-------- DATA EXTRACT --------

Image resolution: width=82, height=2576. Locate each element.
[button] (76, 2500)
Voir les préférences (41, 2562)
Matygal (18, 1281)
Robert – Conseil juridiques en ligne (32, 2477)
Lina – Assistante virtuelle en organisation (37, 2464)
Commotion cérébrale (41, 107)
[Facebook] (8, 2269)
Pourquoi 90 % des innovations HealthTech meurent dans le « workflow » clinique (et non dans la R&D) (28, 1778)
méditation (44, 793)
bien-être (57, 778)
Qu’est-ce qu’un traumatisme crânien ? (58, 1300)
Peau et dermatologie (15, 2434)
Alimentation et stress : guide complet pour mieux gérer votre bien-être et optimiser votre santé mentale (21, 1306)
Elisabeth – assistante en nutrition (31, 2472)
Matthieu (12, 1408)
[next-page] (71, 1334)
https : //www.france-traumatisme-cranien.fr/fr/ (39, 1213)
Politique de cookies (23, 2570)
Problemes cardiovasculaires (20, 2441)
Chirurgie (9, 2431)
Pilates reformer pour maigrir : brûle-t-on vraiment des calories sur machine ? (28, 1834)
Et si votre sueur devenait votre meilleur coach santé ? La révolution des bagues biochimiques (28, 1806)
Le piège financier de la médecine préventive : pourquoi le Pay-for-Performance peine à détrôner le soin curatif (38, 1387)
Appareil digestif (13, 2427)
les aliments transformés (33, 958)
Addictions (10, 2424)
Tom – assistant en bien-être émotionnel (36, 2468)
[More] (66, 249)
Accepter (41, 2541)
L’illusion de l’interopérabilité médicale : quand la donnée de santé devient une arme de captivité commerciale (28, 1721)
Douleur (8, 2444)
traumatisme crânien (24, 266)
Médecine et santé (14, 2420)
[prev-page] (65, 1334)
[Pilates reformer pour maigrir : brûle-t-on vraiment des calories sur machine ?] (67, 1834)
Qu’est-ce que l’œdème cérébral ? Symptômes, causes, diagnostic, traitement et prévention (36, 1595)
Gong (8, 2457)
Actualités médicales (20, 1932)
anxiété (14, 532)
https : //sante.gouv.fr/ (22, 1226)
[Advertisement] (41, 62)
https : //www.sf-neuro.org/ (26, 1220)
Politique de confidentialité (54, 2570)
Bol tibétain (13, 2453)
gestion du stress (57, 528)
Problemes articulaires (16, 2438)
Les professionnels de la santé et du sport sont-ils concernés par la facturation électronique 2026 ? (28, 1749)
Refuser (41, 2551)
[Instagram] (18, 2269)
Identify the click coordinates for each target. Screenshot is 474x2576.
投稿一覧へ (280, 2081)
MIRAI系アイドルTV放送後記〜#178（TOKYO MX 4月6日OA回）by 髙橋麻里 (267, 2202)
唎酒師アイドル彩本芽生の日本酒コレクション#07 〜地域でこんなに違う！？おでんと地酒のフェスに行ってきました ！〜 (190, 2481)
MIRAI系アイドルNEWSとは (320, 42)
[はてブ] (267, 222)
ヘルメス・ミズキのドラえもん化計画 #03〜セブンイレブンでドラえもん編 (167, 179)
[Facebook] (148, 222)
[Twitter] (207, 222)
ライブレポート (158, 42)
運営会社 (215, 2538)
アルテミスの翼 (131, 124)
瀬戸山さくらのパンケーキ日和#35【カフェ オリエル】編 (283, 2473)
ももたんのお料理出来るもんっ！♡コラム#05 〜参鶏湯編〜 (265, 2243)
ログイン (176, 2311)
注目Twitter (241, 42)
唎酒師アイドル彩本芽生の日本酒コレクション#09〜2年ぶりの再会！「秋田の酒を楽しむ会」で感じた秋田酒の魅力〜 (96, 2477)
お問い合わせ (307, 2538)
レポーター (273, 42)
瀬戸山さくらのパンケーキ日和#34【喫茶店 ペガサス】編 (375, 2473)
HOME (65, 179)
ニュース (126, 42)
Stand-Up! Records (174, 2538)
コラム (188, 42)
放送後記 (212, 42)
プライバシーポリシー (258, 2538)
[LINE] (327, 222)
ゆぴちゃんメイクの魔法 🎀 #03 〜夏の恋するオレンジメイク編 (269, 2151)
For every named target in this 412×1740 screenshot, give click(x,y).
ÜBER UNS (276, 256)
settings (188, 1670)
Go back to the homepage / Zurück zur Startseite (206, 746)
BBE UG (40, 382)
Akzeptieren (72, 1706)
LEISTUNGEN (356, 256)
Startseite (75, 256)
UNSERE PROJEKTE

--------

§ **ACTIVITY**:
The answer must be the complete listing, repeated exactly.

§ **EXERCISE RESPONSE**:
Image resolution: width=82, height=2576. Locate each element.
[button] (76, 2500)
Voir les préférences (41, 2562)
Matygal (18, 1281)
Robert – Conseil juridiques en ligne (32, 2477)
Lina – Assistante virtuelle en organisation (37, 2464)
Commotion cérébrale (41, 107)
[Facebook] (8, 2269)
Pourquoi 90 % des innovations HealthTech meurent dans le « workflow » clinique (et non dans la R&D) (28, 1778)
méditation (44, 793)
bien-être (57, 778)
Qu’est-ce qu’un traumatisme crânien ? (58, 1300)
Peau et dermatologie (15, 2434)
Alimentation et stress : guide complet pour mieux gérer votre bien-être et optimiser votre santé mentale (21, 1306)
Elisabeth – assistante en nutrition (31, 2472)
Matthieu (12, 1408)
[next-page] (71, 1334)
https : //www.france-traumatisme-cranien.fr/fr/ (39, 1213)
Politique de cookies (23, 2570)
Problemes cardiovasculaires (20, 2441)
Chirurgie (9, 2431)
Pilates reformer pour maigrir : brûle-t-on vraiment des calories sur machine ? (28, 1834)
Et si votre sueur devenait votre meilleur coach santé ? La révolution des bagues biochimiques (28, 1806)
Le piège financier de la médecine préventive : pourquoi le Pay-for-Performance peine à détrôner le soin curatif (38, 1387)
Appareil digestif (13, 2427)
les aliments transformés (33, 958)
Addictions (10, 2424)
Tom – assistant en bien-être émotionnel (36, 2468)
[More] (66, 249)
Accepter (41, 2541)
L’illusion de l’interopérabilité médicale : quand la donnée de santé devient une arme de captivité commerciale (28, 1721)
Douleur (8, 2444)
traumatisme crânien (24, 266)
Médecine et santé (14, 2420)
[prev-page] (65, 1334)
[Pilates reformer pour maigrir : brûle-t-on vraiment des calories sur machine ?] (67, 1834)
Qu’est-ce que l’œdème cérébral ? Symptômes, causes, diagnostic, traitement et prévention (36, 1595)
Gong (8, 2457)
Actualités médicales (20, 1932)
anxiété (14, 532)
https : //sante.gouv.fr/ (22, 1226)
[Advertisement] (41, 62)
https : //www.sf-neuro.org/ (26, 1220)
Politique de confidentialité (54, 2570)
Bol tibétain (13, 2453)
gestion du stress (57, 528)
Problemes articulaires (16, 2438)
Les professionnels de la santé et du sport sont-ils concernés par la facturation électronique 2026 ? (28, 1749)
Refuser (41, 2551)
[Instagram] (18, 2269)
Identify the click coordinates for each target. Screenshot is 474x2576.
投稿一覧へ (280, 2081)
MIRAI系アイドルTV放送後記〜#178（TOKYO MX 4月6日OA回）by 髙橋麻里 (267, 2202)
唎酒師アイドル彩本芽生の日本酒コレクション#07 〜地域でこんなに違う！？おでんと地酒のフェスに行ってきました ！〜 (190, 2481)
MIRAI系アイドルNEWSとは (320, 42)
[はてブ] (267, 222)
ヘルメス・ミズキのドラえもん化計画 #03〜セブンイレブンでドラえもん編 (167, 179)
[Facebook] (148, 222)
[Twitter] (207, 222)
ライブレポート (158, 42)
運営会社 (215, 2538)
アルテミスの翼 (131, 124)
瀬戸山さくらのパンケーキ日和#35【カフェ オリエル】編 (283, 2473)
ももたんのお料理出来るもんっ！♡コラム#05 〜参鶏湯編〜 (265, 2243)
ログイン (176, 2311)
注目Twitter (241, 42)
唎酒師アイドル彩本芽生の日本酒コレクション#09〜2年ぶりの再会！「秋田の酒を楽しむ会」で感じた秋田酒の魅力〜 (96, 2477)
お問い合わせ (307, 2538)
レポーター (273, 42)
瀬戸山さくらのパンケーキ日和#34【喫茶店 ペガサス】編 (375, 2473)
HOME (65, 179)
ニュース (126, 42)
Stand-Up! Records (174, 2538)
コラム (188, 42)
放送後記 (212, 42)
プライバシーポリシー (258, 2538)
[LINE] (327, 222)
ゆぴちゃんメイクの魔法 🎀 #03 〜夏の恋するオレンジメイク編 (269, 2151)
For every named target in this 412×1740 screenshot, give click(x,y).
ÜBER UNS (276, 256)
settings (188, 1670)
Go back to the homepage / Zurück zur Startseite (206, 746)
BBE UG (40, 382)
Akzeptieren (72, 1706)
LEISTUNGEN (356, 256)
Startseite (75, 256)
UNSERE PROJEKTE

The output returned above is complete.